Export the durable catalog to a committed, reviewable catalog.entries.json. This reads the existing catalog — it does not re-profile the target database, so it needs no target connection and no API key.

flowai-harness --data-environment data-environment.json \
  data catalog export --out data/catalogs/acme/catalog.entries.json

The artifact is:

Deterministic — entries are ordered by (kind, qualified_name, name, id), so repeated exports of the same catalog are byte-identical and snapshot-testable.
Secret-safe — entries carry no connection strings, and any error message redacts credentials in target/catalog URLs.

--output text|json|ndjson controls the summary written to stdout (the entry array always goes to --out).

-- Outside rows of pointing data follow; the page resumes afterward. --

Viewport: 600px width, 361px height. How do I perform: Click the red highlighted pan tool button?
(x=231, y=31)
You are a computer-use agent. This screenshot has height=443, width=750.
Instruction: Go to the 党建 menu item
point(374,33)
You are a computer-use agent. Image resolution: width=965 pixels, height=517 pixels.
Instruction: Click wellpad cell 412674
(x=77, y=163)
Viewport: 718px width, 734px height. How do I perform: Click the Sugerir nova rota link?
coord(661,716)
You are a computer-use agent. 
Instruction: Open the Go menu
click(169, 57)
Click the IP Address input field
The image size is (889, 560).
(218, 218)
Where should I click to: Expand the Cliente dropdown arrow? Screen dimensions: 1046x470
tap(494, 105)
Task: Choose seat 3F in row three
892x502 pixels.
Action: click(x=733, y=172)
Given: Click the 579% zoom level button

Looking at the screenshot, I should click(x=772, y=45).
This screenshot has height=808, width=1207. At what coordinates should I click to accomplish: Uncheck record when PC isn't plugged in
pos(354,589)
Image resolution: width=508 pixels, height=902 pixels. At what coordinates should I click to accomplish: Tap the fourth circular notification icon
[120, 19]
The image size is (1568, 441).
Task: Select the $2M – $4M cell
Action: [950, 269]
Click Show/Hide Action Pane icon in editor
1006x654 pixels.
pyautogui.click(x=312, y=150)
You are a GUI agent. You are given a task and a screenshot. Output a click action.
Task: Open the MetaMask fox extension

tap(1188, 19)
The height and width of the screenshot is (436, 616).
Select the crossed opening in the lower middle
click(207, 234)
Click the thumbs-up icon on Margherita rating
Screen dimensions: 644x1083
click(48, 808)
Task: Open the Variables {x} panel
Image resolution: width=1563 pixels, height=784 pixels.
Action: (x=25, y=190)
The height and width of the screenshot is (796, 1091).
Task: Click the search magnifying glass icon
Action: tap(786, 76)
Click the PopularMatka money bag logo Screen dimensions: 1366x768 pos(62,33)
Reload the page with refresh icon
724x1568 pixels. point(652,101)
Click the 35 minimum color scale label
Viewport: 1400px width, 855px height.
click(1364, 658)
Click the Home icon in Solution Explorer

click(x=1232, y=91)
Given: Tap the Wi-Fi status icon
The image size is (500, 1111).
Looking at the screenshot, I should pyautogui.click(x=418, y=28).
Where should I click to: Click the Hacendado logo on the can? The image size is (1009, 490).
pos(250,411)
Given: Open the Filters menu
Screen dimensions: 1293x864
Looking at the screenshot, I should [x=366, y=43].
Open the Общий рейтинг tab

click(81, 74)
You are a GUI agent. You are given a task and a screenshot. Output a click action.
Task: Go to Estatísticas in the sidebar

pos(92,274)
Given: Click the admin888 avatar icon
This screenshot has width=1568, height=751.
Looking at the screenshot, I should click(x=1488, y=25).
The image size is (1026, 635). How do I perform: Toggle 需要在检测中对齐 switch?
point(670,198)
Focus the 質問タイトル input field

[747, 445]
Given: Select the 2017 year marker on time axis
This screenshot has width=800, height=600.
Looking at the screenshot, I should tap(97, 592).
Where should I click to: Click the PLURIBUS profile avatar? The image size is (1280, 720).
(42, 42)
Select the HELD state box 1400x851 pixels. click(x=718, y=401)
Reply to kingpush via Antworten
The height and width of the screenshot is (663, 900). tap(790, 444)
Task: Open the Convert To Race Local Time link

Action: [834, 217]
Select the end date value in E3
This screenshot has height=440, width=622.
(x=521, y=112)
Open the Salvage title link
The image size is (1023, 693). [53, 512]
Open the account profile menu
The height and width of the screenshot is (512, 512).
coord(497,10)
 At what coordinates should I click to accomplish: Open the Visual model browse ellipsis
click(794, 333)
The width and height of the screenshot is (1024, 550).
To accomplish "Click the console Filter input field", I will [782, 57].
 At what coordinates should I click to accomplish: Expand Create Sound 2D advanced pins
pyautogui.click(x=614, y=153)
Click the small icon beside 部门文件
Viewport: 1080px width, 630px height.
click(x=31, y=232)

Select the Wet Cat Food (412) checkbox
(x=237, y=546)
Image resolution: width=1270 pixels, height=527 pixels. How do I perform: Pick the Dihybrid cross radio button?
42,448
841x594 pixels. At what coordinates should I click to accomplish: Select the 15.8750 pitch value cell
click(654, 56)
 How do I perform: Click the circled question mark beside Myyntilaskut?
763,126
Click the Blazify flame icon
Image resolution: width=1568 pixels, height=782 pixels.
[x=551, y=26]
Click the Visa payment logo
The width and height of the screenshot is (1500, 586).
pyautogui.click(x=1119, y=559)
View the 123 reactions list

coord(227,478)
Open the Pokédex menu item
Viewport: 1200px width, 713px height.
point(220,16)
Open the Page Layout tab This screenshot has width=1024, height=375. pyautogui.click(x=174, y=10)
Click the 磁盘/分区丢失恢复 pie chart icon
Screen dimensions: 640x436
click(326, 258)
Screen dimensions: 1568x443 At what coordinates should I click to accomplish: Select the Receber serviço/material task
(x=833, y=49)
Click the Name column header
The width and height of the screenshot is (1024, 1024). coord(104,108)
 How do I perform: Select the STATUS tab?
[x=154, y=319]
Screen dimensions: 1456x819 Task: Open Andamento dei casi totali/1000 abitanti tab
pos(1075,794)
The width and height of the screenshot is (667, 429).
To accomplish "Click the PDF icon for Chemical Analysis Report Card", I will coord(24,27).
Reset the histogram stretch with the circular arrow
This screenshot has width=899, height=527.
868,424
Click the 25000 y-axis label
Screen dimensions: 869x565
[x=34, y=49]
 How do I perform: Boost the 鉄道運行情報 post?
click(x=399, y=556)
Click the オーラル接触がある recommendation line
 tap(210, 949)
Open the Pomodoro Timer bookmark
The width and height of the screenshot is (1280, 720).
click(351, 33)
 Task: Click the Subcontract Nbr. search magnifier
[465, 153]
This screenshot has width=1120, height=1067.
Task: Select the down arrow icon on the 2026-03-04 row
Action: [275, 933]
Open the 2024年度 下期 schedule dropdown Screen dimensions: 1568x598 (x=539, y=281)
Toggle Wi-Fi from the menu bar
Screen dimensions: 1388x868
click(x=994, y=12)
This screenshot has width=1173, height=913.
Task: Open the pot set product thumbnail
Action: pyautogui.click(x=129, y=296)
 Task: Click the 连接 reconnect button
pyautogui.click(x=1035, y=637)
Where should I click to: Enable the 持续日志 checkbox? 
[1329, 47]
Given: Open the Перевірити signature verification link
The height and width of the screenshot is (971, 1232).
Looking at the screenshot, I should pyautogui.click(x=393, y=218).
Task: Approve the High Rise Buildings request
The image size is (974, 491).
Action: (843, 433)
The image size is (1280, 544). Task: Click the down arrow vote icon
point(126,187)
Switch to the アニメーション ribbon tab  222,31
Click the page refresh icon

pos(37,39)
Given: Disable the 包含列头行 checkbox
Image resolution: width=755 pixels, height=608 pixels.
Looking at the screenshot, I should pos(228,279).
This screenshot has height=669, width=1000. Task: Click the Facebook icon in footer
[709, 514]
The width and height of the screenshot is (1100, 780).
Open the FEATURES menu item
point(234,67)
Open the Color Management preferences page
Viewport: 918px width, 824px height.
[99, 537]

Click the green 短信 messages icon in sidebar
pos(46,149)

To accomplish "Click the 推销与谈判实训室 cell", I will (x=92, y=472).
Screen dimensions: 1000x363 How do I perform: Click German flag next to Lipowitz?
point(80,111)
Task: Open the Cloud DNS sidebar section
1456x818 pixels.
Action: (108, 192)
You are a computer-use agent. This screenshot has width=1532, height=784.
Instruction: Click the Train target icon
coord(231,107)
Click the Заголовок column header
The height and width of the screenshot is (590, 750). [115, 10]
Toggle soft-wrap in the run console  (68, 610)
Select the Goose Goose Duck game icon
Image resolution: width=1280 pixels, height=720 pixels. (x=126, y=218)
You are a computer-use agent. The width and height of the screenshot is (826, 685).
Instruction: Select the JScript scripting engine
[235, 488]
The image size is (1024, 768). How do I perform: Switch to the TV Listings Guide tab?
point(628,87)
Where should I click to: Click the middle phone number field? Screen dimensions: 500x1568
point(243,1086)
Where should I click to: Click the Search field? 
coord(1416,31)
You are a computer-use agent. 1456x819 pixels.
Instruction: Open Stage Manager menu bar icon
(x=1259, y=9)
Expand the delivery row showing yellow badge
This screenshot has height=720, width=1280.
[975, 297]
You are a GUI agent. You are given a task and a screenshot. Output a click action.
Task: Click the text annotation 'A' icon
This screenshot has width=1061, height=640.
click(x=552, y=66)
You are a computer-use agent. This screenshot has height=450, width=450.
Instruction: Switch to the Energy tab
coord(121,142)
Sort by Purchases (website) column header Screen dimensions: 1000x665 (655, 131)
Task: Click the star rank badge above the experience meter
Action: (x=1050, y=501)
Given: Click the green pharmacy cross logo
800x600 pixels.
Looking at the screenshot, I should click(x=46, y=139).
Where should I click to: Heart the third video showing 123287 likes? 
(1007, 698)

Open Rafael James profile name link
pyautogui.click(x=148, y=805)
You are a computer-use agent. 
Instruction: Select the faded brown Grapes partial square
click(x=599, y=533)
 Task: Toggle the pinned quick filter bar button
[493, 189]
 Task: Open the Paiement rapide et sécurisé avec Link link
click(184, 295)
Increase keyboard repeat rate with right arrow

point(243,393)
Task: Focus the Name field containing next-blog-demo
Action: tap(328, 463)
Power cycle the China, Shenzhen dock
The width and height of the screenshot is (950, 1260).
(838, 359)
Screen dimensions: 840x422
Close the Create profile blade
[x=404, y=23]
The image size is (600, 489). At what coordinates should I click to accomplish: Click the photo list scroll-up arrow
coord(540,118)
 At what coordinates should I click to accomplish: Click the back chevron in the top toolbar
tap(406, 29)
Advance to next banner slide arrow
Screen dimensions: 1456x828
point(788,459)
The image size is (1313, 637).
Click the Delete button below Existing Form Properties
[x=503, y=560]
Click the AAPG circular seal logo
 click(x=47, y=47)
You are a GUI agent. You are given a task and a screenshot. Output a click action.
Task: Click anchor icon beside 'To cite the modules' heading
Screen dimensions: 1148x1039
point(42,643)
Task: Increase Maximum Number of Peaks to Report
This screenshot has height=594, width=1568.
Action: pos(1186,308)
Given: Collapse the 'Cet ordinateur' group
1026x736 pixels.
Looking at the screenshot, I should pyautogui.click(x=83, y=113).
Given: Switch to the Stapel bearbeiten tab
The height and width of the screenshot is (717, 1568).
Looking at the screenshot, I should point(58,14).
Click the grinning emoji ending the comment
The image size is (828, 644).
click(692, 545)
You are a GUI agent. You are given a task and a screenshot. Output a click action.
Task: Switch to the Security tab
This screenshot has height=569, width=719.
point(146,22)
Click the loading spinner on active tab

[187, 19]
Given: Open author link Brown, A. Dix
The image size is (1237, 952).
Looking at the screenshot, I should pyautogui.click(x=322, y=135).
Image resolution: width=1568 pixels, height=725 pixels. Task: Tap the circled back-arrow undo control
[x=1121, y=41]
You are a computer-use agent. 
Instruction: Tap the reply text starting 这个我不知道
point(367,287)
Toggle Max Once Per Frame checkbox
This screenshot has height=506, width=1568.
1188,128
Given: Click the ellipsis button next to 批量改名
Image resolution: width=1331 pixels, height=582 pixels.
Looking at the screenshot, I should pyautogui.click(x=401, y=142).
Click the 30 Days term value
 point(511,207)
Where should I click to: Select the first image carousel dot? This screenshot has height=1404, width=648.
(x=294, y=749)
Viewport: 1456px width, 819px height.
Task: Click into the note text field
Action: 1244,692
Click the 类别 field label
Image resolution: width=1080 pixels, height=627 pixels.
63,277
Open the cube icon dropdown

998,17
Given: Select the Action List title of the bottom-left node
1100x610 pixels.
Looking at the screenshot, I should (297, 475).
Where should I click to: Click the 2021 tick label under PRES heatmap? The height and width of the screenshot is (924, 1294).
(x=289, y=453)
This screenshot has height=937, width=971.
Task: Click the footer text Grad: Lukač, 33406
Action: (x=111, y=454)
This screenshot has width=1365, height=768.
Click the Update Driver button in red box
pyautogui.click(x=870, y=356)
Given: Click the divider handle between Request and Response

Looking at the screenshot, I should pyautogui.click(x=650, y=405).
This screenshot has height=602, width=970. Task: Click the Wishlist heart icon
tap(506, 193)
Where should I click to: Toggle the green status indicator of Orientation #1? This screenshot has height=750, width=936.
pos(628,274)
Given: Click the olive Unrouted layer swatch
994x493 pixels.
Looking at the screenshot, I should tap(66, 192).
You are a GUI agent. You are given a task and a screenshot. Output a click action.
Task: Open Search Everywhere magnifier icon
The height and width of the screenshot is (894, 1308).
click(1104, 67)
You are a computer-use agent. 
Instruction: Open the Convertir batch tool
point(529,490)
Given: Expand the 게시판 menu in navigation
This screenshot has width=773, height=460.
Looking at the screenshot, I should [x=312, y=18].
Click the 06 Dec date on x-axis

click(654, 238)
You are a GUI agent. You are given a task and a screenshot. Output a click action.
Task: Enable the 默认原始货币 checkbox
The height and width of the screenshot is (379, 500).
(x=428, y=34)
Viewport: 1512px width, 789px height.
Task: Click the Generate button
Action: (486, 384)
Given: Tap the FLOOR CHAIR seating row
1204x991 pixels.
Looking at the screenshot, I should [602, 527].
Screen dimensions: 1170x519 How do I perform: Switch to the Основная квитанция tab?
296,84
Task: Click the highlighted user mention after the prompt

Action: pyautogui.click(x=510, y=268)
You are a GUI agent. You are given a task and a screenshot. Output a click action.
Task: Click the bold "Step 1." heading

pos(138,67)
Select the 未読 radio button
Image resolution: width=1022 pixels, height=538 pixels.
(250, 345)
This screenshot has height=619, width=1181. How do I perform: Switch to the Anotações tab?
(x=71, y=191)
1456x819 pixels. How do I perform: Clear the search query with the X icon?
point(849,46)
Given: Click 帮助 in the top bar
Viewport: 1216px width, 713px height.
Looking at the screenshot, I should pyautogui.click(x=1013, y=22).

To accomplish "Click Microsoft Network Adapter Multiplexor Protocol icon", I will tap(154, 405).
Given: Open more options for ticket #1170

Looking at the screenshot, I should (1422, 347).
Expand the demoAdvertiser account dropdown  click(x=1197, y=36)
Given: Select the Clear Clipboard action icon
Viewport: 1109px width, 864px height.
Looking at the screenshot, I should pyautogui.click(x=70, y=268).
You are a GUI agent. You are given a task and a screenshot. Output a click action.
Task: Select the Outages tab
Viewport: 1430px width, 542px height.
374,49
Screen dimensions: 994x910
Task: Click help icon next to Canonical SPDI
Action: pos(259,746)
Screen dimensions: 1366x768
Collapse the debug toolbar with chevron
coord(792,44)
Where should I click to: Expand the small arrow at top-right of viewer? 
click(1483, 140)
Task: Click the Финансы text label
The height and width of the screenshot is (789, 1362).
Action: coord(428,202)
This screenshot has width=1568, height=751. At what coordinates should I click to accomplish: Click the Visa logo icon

Scope flags --tenant-id / --workspace-id select which catalog scope to export, matching the other data commands.

6. Consume from the runtime

Point your application's runtime at whichever catalog the workflow produced — the durable backend directly, or the exported JSON loaded inline (ideal for committed reference verticals and reproducible reviews):

import json
from flowai_harness import create_runtime

# (a) consume the durable catalog directly
runtime = create_runtime(
    runtime_spec,
    data_environment={
        "target_database": {"kind": "sqlite", "url": "sqlite:.data/acme.db"},
        "catalog": {"kind": "sqlite", "url": "sqlite:.data/catalog.db"},
    },
)

# (b) consume the exported artifact inline
entries = json.loads(open("data/catalogs/acme/catalog.entries.json").read())
runtime = create_runtime(
    runtime_spec,
    data_environment={
        "target_database": {"kind": "sqlite", "url": "sqlite:.data/acme.db"},
        "catalog": {"kind": "inline", "entries": entries},
    },
)

The exported entries use the same shape as inline catalog entries (itemType, qualified_name, related, metadata, …), so an export round-trips into an inline catalog without transformation.

Verify it works

Check that the exported file exists, contains entries, and can be loaded by the runtime as an inline catalog:

import json

entries = json.loads(open("data/catalogs/acme/catalog.entries.json").read())
assert len(entries) > 0

Then start a runtime with the exported entries and call a catalog tool such as search_catalog or get_catalog_entities.

Common errors

Error	Fix
`ANTHROPIC_API_KEY is required for LLM enrichment; pass --schema-only for deterministic fallback`	Set `ANTHROPIC_API_KEY`, pass `--anthropic-api-key`, or use `--schema-only` for the deterministic no-LLM path.
`profiling/ingestion requires a durable catalog backend; data_environment.catalog kind=inline is read-only` (same for `kind=empty`)	Point `catalog` at a writable `sqlite` or `postgres` backend. `inline` and `empty` catalogs are read-only runtime inputs, not profiling sinks.
`failed to read data-environment file '...'`	Pass `--data-environment <path>` pointing at an existing JSON/TOML file; every `data …` command resolves its storage from that file.